In selecting categories, you want to look for those areas that are popular but, without tons of competition making it impossible to rank. You can browse the genres of books like yours and check the rankings of the top three books on the first page of each category.

Book Rankings: What Do I Need to Know?
Generally speaking, any category where the best selling book is ranked at 2000 or less is going to be competitive. You can still beat that if you have a strong launch with significant downloads and reviews. Try to aim for the sweet spot between 3000-7000. You can always switch categories at anytime and Amazon will update your request within 24 hours.

Do you want to know how to rank for ten categories? Check out this blog post that covers how to get approved for more categories on Amazon.

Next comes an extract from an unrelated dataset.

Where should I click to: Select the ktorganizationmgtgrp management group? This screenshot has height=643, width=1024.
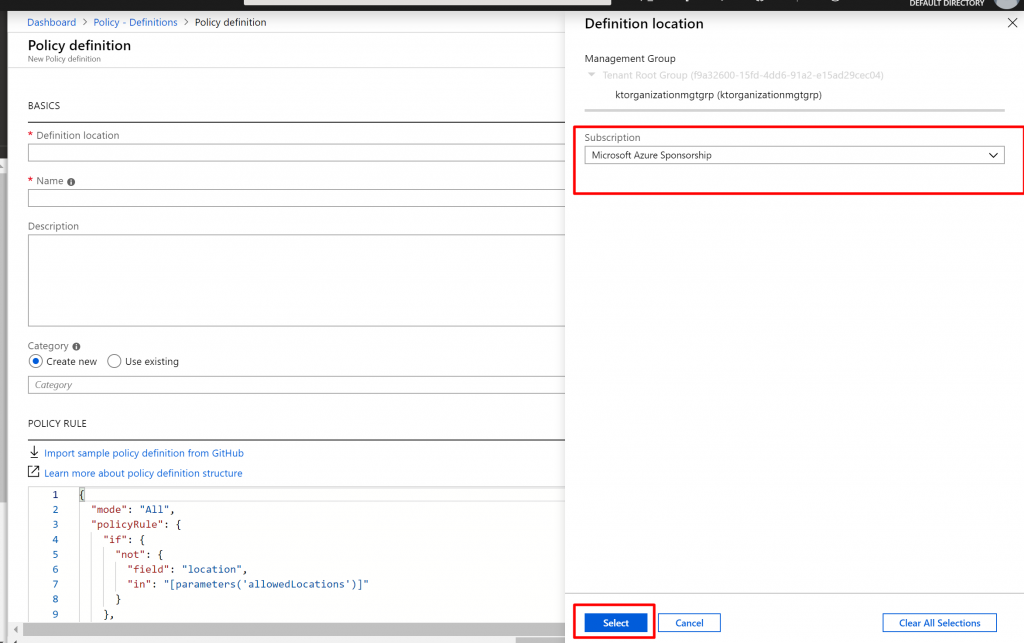point(718,95)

The Preorder Option: Yes or No?

Amazon offers a pre-order option on kindle books. If you have a book coming out, you might be considering setting your book up for a pre-order release.

How It Works:

  • Under the Pre-order option, select the “Make my Kindle eBook available for Pre-order” option.
  • Set the release date for your book. Note that your pre-order can only be scheduled four days or more in advance of the actual release date. Once your book is set up in pre-order mode, you can use the Amazon page and book URL to drive traffic through a sales page.

Pre-order Points to Remember:

  • You can promote your book up to 90 days before it is released.
  • Your book will start ranking early weeks or months before it is released [depending on launch date]. However, your book will only rank for sales on the day it is actually purchased in pre-order. It will not help your rankings on the day it is published.
  • You cannot upload any revisions to your book 72 hours prior to launch. Amazon blocks you out during for this duration.
  • If you cancel your pre-order once it is set up, you’ll lose pre-order privileges for one year

The pre-order option works well with some benefits if you want to start promoting your book early, getting advance purchases, and gathering emails for list building.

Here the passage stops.